Being polite to customers: there may be less motivation for a window cleaner who is not self-employed to be polite and helpful to customers, because it is not their business that suffers as a result of aggressive incidents.

Not arguing with customers: with the best will in the world, it is sometimes difficult not arguing with customers if they are in the wrong.

Avoiding involvement: Sometimes it is not easy to avoid violent incidents. For example, if a window cleaner witnesses an abusive incident in a neighbouring house, they may feel it is their duty to help or to defuse the situation, even if they are putting themselves at risk.

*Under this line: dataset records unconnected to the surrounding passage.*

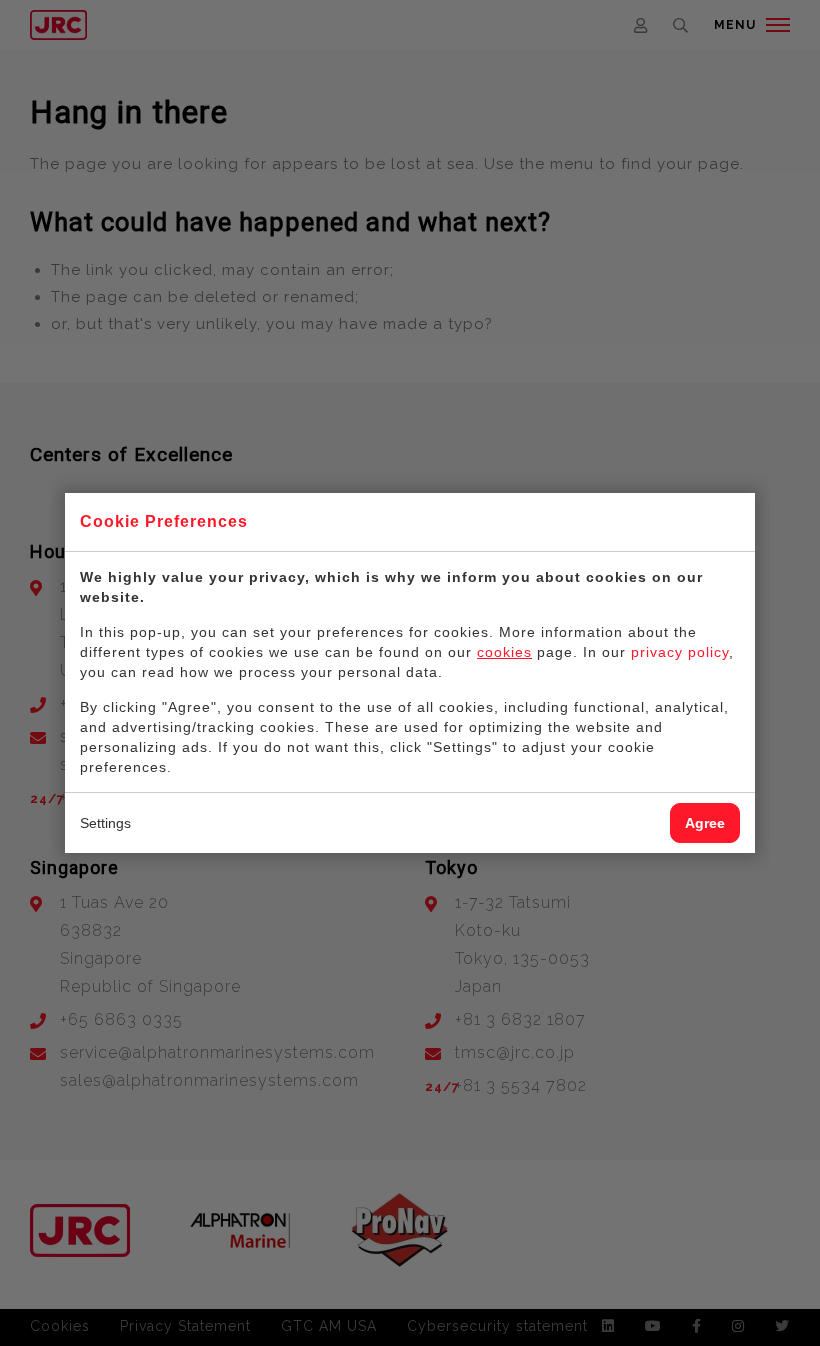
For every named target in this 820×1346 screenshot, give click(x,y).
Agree (705, 823)
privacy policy (680, 652)
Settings (105, 823)
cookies (504, 652)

Training problems: self-employed window cleaners tend not to have any formal violence training. While some formal training might be useful (for example, dealing with difficult customers), there are practical barriers:
  • Lack of existing formal training courses.
  • Location: the industry is spread across the whole of the UK making it difficult to find one location which is suitable for everybody.
  • Cost: every day off work is the loss of a day’s income for a self-employed cleaner.
The benefits and the costs
  • Very few violence problems are reported in the industry.
  • Bryan has experienced few incidents of violence in his 19-year career.
  • Bryan has run a successful business and maintained his livelihood for this time.
  • Mobile phones are cost-effective, offering a safety and a business function, and are therefore assets to the business.
  • Having a positive and sensible attitude does not cost anything.
  • Accepting the loss of payment for the odd job can be ultimately cost-effective if it prevents an assault which leads to injury and time off work. Experience shows that many customers who complain and refuse to pay, sometimes relent when offered a free clean.
Bryan Dolby is Chairman for the Federation of Window Cleaners (FWC).